Extracted material: Begin

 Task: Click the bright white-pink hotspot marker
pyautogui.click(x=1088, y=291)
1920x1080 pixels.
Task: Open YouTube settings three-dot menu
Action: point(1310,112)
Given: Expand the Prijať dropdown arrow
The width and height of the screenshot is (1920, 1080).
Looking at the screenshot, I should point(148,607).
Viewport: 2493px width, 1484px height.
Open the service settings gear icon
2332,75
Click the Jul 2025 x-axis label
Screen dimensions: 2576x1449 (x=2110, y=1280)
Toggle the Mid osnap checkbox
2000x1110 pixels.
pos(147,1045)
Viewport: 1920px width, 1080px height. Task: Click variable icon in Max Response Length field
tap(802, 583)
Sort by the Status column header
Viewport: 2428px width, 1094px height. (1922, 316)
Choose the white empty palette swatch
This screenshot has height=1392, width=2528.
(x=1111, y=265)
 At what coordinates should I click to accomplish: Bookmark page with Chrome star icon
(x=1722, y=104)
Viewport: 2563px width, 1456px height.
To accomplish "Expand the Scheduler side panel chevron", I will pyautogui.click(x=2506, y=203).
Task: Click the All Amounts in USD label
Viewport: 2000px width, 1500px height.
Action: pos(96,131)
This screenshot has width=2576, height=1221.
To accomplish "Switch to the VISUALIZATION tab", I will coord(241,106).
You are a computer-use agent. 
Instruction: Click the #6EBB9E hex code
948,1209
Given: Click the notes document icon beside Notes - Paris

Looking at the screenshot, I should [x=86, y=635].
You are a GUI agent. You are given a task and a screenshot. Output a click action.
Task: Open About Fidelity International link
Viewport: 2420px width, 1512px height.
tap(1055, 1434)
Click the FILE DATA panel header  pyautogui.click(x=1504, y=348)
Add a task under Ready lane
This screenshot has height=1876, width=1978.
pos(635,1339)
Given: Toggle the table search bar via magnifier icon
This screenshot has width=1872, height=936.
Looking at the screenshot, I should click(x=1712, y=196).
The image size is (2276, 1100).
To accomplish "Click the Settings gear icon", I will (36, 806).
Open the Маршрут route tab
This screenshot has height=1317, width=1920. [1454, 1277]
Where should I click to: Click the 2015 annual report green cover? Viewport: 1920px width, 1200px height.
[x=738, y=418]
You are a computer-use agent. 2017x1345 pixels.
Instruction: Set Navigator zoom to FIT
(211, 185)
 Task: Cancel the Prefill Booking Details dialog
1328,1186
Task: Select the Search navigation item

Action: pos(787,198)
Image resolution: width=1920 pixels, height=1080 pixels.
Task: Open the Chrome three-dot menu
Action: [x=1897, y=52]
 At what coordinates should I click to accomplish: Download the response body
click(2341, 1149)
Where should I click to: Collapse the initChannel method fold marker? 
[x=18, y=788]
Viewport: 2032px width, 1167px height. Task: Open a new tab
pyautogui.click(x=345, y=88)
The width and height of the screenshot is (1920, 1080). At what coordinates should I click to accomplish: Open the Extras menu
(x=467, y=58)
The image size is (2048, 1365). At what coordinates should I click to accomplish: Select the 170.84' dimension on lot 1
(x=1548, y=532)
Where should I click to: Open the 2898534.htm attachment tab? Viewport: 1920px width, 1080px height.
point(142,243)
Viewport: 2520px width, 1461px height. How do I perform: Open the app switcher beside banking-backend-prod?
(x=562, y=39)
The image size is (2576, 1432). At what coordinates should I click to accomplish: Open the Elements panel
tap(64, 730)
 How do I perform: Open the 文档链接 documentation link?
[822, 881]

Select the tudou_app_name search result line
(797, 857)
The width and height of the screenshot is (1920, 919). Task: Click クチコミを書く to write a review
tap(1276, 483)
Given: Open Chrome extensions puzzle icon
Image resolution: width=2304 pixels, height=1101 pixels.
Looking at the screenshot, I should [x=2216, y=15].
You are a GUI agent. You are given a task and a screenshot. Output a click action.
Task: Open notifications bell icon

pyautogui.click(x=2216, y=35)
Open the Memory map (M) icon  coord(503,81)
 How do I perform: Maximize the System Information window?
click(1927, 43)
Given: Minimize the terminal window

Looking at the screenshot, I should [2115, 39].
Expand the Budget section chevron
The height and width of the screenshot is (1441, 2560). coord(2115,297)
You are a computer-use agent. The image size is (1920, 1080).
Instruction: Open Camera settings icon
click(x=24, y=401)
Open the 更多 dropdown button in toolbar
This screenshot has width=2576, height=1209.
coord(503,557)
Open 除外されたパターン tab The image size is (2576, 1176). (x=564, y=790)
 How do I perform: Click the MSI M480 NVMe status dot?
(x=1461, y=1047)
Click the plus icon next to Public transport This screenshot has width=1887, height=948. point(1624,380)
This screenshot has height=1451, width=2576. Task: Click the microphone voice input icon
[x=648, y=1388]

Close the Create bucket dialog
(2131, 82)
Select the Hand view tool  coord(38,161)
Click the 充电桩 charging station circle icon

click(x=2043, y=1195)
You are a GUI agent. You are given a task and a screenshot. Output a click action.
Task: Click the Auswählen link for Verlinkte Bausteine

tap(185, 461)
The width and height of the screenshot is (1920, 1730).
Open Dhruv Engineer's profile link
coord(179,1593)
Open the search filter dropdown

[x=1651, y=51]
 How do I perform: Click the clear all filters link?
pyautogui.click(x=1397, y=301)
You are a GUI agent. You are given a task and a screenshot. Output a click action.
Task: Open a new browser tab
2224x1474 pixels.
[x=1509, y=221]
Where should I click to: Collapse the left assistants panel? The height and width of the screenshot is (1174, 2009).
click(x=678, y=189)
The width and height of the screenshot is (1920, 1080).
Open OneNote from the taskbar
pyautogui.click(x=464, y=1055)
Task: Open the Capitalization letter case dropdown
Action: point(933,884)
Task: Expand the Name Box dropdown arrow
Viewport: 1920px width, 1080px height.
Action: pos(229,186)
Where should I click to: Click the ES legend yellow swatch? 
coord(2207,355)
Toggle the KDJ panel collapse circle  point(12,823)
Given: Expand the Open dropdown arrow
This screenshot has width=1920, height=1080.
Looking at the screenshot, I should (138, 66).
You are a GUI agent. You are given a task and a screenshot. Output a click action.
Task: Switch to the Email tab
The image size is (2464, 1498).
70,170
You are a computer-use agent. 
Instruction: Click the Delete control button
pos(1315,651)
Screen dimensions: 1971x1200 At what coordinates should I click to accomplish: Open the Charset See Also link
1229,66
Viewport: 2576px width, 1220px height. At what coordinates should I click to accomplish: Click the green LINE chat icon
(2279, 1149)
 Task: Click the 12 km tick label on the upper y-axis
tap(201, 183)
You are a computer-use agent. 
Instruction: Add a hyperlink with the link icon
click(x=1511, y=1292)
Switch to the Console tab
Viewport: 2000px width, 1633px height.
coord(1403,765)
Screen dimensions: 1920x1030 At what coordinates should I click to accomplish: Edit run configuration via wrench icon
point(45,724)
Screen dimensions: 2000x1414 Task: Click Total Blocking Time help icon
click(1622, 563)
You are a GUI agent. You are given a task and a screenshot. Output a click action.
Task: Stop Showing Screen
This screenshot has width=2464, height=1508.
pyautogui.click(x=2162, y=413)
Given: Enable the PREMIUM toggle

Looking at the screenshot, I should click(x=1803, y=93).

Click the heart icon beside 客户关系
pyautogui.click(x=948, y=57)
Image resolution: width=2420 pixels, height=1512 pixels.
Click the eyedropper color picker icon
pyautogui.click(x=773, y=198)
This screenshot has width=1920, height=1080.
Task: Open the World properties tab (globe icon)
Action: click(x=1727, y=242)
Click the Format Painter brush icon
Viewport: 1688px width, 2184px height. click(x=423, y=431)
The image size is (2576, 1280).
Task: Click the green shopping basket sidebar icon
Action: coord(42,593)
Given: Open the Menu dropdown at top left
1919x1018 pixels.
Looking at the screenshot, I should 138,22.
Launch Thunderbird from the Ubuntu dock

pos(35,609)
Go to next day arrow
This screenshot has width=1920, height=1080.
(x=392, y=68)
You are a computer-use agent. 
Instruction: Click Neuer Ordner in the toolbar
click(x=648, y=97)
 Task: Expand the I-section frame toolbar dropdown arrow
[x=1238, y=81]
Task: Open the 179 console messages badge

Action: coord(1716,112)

Extracted material: End

## Instructions for the task
Out of the data above, give again only the lines starting at the one holding "Task: Click the Auswählen" and ending at the one holding "Task: Stop Showing Screen", unchanged.

## Result of the task
Task: Click the Auswählen link for Verlinkte Bausteine

tap(185, 461)
The width and height of the screenshot is (1920, 1730).
Open Dhruv Engineer's profile link
coord(179,1593)
Open the search filter dropdown

[x=1651, y=51]
 How do I perform: Click the clear all filters link?
pyautogui.click(x=1397, y=301)
You are a GUI agent. You are given a task and a screenshot. Output a click action.
Task: Open a new browser tab
2224x1474 pixels.
[x=1509, y=221]
Where should I click to: Collapse the left assistants panel? The height and width of the screenshot is (1174, 2009).
click(x=678, y=189)
The width and height of the screenshot is (1920, 1080).
Open OneNote from the taskbar
pyautogui.click(x=464, y=1055)
Task: Open the Capitalization letter case dropdown
Action: point(933,884)
Task: Expand the Name Box dropdown arrow
Viewport: 1920px width, 1080px height.
Action: pos(229,186)
Where should I click to: Click the ES legend yellow swatch? 
coord(2207,355)
Toggle the KDJ panel collapse circle  point(12,823)
Given: Expand the Open dropdown arrow
This screenshot has width=1920, height=1080.
Looking at the screenshot, I should (138, 66).
You are a GUI agent. You are given a task and a screenshot. Output a click action.
Task: Switch to the Email tab
The image size is (2464, 1498).
70,170
You are a computer-use agent. 
Instruction: Click the Delete control button
pos(1315,651)
Screen dimensions: 1971x1200 At what coordinates should I click to accomplish: Open the Charset See Also link
1229,66
Viewport: 2576px width, 1220px height. At what coordinates should I click to accomplish: Click the green LINE chat icon
(2279, 1149)
 Task: Click the 12 km tick label on the upper y-axis
tap(201, 183)
You are a computer-use agent. 
Instruction: Add a hyperlink with the link icon
click(x=1511, y=1292)
Switch to the Console tab
Viewport: 2000px width, 1633px height.
coord(1403,765)
Screen dimensions: 1920x1030 At what coordinates should I click to accomplish: Edit run configuration via wrench icon
point(45,724)
Screen dimensions: 2000x1414 Task: Click Total Blocking Time help icon
click(1622, 563)
You are a GUI agent. You are given a task and a screenshot. Output a click action.
Task: Stop Showing Screen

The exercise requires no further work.